Problem to work on
All lines from the entries below that contain the string "sidebar" should be copied out.

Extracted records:
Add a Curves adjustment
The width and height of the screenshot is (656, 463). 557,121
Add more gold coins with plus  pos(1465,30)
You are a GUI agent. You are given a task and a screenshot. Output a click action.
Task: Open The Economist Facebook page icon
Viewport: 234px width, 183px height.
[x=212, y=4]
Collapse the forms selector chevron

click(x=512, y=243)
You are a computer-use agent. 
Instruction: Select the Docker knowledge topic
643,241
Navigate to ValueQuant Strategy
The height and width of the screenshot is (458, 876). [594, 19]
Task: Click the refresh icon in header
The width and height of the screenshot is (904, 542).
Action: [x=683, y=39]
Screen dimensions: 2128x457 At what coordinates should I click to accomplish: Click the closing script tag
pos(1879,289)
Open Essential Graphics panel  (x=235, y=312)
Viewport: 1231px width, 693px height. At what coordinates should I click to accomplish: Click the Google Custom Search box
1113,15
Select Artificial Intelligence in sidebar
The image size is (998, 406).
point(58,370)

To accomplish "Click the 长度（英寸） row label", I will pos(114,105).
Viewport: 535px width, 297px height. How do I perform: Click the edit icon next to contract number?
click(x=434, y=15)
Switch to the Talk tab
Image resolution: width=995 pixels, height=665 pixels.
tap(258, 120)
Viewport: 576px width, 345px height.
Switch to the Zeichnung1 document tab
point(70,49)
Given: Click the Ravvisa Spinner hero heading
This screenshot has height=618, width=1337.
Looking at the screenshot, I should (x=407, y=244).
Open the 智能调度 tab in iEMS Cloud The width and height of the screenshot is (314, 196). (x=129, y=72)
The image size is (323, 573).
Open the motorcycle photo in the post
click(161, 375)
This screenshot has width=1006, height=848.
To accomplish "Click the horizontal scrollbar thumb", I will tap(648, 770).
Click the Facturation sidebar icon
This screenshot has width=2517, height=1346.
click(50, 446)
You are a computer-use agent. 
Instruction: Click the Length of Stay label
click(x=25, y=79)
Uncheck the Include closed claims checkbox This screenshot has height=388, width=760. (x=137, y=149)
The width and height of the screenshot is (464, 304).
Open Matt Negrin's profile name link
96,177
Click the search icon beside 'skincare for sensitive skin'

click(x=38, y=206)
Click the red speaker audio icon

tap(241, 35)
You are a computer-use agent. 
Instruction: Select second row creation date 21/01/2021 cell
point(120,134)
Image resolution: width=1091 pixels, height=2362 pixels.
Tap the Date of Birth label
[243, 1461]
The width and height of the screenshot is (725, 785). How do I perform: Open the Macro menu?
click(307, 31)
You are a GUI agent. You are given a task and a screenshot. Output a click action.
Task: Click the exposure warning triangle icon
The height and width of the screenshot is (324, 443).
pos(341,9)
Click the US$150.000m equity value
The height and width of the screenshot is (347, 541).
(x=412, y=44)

Answer space
Select Artificial Intelligence in sidebar
Click the Facturation sidebar icon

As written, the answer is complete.